No matter how you slice it, Bloomberg isn't tromping on anyone's freedom. He's not stopping anyone from buying 32 ounces of soda: just buy two 16-ouncers if your gullet is really that big.
There's nothing wrong with occasionally drinking moderate amounts of soda, or eating ice cream and baked goods if you're physically active enough to burn off the excess calories. But having a Big Gulp every day will put you on the Type 2 train to an early death.
And cost the rest of us billions of dollars in extra health care costs and lost productivity.
Who's the real villain here? Bloomberg, for trying to deal with a serious problem like obesity that's killing millions of people and costing us hundreds of billions of dollars each year in medical costs?
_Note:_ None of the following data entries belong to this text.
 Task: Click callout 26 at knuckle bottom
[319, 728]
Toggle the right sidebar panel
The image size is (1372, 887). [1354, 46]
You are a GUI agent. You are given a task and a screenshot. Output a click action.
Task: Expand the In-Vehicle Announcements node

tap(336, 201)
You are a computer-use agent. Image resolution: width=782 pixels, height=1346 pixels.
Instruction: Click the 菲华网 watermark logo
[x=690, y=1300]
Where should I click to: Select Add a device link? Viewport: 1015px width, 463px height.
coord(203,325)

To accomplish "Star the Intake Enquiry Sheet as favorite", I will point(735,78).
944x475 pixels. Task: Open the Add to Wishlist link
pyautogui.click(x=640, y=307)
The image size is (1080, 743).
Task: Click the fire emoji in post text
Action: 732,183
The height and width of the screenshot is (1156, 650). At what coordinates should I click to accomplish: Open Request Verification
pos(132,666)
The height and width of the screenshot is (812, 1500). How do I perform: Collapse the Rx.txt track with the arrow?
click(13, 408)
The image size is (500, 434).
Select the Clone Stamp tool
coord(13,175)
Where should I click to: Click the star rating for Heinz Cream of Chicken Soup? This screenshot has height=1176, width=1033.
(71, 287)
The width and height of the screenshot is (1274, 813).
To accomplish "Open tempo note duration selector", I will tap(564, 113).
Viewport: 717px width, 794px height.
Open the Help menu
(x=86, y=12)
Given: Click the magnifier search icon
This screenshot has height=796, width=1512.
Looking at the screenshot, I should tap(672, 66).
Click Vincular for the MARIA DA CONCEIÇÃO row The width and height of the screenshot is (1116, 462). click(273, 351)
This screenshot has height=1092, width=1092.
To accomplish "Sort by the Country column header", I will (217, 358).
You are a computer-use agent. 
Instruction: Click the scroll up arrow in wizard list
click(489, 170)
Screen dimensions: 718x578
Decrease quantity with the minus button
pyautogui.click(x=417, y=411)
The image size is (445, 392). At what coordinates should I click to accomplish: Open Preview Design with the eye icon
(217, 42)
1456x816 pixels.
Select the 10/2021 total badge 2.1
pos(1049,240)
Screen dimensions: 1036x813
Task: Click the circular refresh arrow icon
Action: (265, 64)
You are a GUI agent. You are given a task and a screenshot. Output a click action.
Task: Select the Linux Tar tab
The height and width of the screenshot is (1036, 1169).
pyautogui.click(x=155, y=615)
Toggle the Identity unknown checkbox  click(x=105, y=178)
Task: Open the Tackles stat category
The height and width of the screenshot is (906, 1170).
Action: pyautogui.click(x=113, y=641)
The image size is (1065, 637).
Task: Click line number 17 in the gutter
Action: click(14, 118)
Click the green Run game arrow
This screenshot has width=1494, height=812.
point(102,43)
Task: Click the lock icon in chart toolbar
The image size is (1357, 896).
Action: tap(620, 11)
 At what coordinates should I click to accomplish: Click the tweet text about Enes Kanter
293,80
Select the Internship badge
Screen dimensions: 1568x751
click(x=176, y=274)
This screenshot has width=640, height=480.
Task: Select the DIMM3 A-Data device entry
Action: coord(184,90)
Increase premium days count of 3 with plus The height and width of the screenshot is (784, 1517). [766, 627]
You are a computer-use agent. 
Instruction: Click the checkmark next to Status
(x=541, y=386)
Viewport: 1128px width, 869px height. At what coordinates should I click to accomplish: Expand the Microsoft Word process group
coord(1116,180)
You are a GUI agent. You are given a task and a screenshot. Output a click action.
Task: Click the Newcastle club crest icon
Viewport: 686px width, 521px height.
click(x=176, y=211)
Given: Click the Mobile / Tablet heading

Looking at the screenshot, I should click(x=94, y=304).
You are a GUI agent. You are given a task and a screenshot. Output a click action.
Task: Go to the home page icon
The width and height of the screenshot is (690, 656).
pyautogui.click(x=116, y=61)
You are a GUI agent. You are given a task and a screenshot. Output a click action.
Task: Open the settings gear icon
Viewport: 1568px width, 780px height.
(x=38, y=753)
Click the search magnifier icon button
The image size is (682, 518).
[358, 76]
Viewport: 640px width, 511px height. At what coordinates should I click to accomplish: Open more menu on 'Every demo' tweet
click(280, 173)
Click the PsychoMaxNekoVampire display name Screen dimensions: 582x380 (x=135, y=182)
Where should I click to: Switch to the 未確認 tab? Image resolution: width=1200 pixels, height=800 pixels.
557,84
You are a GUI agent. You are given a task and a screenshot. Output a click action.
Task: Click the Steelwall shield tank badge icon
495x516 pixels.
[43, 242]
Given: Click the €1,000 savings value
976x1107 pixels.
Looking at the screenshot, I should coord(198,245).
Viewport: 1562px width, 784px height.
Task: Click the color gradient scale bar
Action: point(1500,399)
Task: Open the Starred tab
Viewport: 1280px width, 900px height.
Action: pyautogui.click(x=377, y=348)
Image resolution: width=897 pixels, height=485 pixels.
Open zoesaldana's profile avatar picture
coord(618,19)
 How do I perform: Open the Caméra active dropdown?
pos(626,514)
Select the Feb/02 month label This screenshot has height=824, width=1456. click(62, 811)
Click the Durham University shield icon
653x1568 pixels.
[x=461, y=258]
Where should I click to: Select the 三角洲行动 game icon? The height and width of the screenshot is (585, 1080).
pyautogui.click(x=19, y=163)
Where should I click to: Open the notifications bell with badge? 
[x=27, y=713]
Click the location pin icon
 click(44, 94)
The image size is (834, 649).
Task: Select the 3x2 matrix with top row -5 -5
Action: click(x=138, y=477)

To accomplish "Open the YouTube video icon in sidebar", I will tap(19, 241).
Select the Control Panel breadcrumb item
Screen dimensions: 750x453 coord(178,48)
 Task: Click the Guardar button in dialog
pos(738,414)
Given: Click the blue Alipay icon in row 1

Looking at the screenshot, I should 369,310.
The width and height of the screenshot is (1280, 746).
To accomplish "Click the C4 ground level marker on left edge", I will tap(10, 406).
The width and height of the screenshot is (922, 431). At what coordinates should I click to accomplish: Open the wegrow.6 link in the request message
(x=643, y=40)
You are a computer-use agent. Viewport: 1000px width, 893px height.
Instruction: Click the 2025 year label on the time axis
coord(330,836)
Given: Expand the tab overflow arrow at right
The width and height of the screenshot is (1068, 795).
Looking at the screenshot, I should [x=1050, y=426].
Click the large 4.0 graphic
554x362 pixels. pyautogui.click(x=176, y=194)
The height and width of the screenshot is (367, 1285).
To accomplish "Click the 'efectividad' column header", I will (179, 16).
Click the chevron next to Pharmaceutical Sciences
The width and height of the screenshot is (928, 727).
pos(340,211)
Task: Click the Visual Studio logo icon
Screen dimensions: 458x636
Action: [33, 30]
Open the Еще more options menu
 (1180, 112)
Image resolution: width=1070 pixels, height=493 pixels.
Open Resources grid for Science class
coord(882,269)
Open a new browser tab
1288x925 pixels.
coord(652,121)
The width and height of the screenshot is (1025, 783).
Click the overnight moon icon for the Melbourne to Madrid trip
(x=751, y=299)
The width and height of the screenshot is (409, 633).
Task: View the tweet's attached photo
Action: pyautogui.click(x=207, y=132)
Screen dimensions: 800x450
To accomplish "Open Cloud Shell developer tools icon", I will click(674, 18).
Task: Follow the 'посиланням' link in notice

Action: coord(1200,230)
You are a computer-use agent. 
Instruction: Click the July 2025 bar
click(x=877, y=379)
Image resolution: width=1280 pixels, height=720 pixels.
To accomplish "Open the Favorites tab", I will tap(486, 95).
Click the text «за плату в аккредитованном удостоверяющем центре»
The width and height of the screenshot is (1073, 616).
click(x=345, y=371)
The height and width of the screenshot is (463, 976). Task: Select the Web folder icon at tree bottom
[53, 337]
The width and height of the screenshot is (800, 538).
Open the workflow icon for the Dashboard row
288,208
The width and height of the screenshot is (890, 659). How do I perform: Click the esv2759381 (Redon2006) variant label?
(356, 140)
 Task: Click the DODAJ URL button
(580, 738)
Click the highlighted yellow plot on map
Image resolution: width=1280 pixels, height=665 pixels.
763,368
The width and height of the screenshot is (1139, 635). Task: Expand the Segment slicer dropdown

Or companies that use deceptive packaging to mislead us and charge us more? Companies like McDonalds, whose share holders demand that profits spiral ever upward, which can only occur if Americans eat more junk food and gain more weight? Companies like PepsiCo (which owns juice bottlers in addition to its soft drink concerns) who have been silently weaning us off pure, nutritious juice to more profitable watered-down "juice drinks" and sodas filled with empty calories from corn syrup?